22. Açıklanan gerekçelerle başvurunun mülkiyet hakkının ihlal edildiğine ilişkin kısmının diğer kabul edilebilirlik koşulları yönünden incelenmeksizin açıkça dayanaktan yoksun olması nedeniyle kabul edilemez olduğuna karar verilmesi gerekir.

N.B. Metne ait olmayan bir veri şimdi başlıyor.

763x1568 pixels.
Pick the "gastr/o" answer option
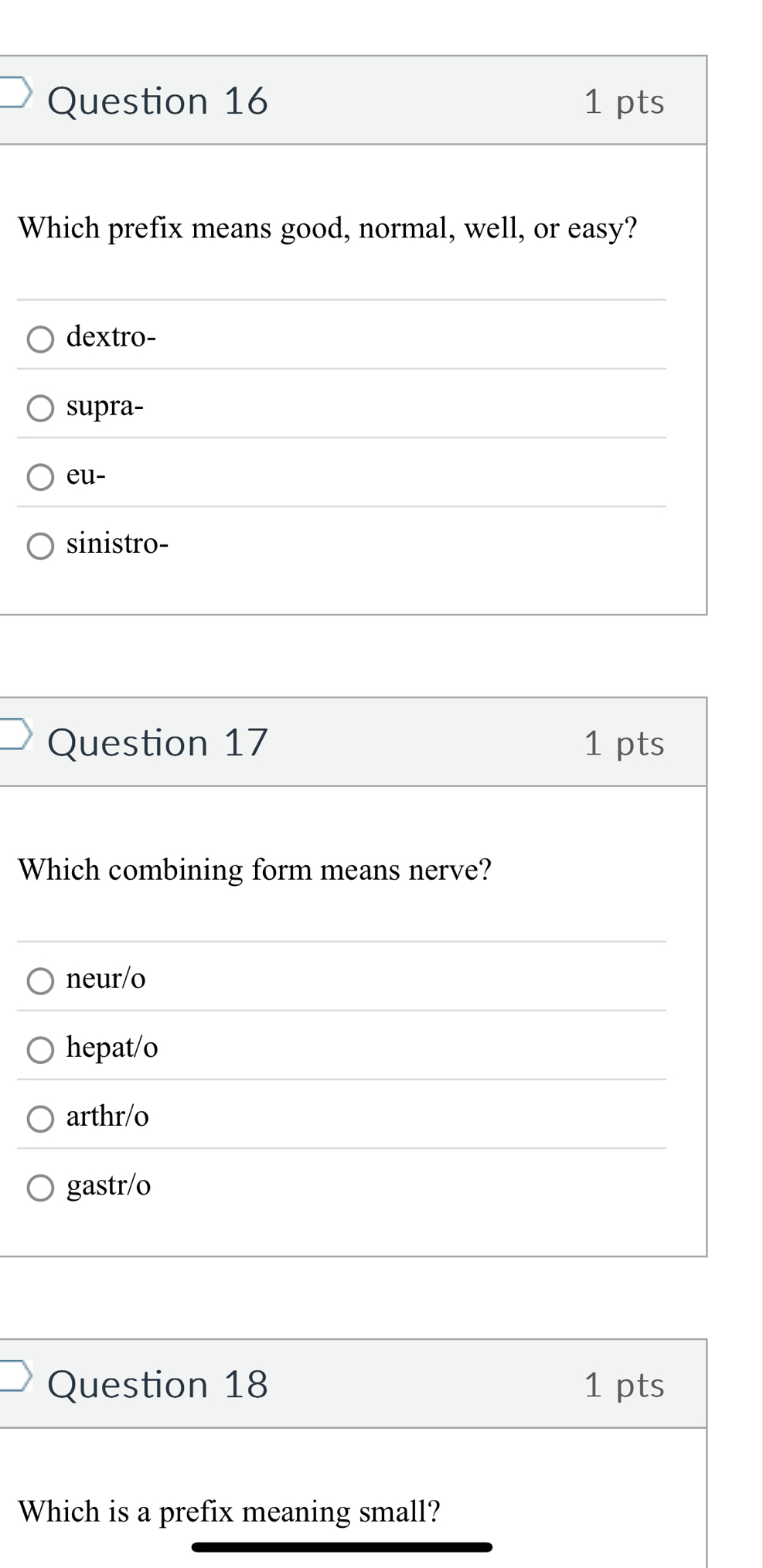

B. Adil Yargılanma Hakkının İhlal Edildiğine İlişkin İddia

1. Başvurucunun İddiaları

23. Başvurucu, TRT fon kesintisinin aktif kullanım bedeli üzerinden yapılmadığını ve yargılama sırasında meydana gelen düzenlemenin TRT fon kesintisini kapsamaması sebebiyle Mahkemenin söz konusu talep hakkında karar vermesi gerektiğini belirterek adil yargılanma hakkının ihlal edildiğini ileri sürmüştür.

2. Değerlendirme

24. Başvurucunun TRT fon kesintisinin kayıp kaçak bedeli içinde sayılmaması nedeniyle anılan iddia yönünden karar verilmesi gerektiği ve kesintinin aktif kullanım bedeli üzerinden yapılması gerektiği şikâyeti bakımından başvuru formunda TRT fon kesintisi tutarının ne kadar olduğunu belirtmediği görülmektedir. Ancak 11/1/2016 tarihli bilirkişi raporunda başvurucunun maddi zararının TRT fon kesintisi bakımından 4.709,22 TL olduğu tespit edilmiştir. Başvurucunun TRT fon kesintisine yönelik iddiasının kabul edilebilirlik kriterlerinden olan anayasal ve kişisel önemden yoksun olma kriteri yönünden incelenmesi gerekir.

25. Anayasal ve kişisel önemden yoksun olma kriterine ilişkin genel ilkeler Anayasa Mahkemesince daha önce incelenmiş ve bu konuda karar verilmiştir (K.V. [GK], B. No: 2014/2293, 1/12/2016, §§ 47-68).

26. Somut başvuruya konu olayda TRT fon kesintisinin tazmini konusunda Mahkemenin karar vermemiş olmasının -başvurucunun şirket olduğu da gözönünde bulundurulduğunda- başvurucuya ciddi anlamda nasıl bir zarar verdiği ve kendisi için ne denli önemli olduğu hususunda başvurucunun herhangi bir açıklamasının da olmadığı gözetildiğinde önemli bir zararı olduğu kanaatine ulaşılamamıştır.

27. Sonuç olarak TRT fon alacağına ilişkin şikâyetin Anayasa"nın yorumlanması ve uygulanması açısından önem taşımadığı gibi başvurucunun da önemli bir zarara uğramadığı sonucuna varılmıştır.

28 . Açıklanan gerekçelerle adil yargılanma hakkının ihlal edildiğine ilişkin iddianın anayasal ve kişisel önemden yoksun olduğuna karar verilmesi gerekir.

VI. HÜKÜM

Açıklanan gerekçelerle;

A. 1. Mülkiyet hakkının ihlal edildiğine ilişkin iddianın açıkça dayanaktan yoksun olması nedeniyle KABUL EDİLEMEZ OLDUĞUNA,

2. Adil yargılanma hakkının ihlal edildiğine ilişkin iddianın anayasal ve kişisel önemden yoksun olması nedeniyle KABUL EDİLEMEZ OLDUĞUNA,

B. Yargılama giderlerinin başvurucu üzerinde BIRAKILMASINA 13/4/2021 tarihinde OYBİRLİĞİYLE karar verildi.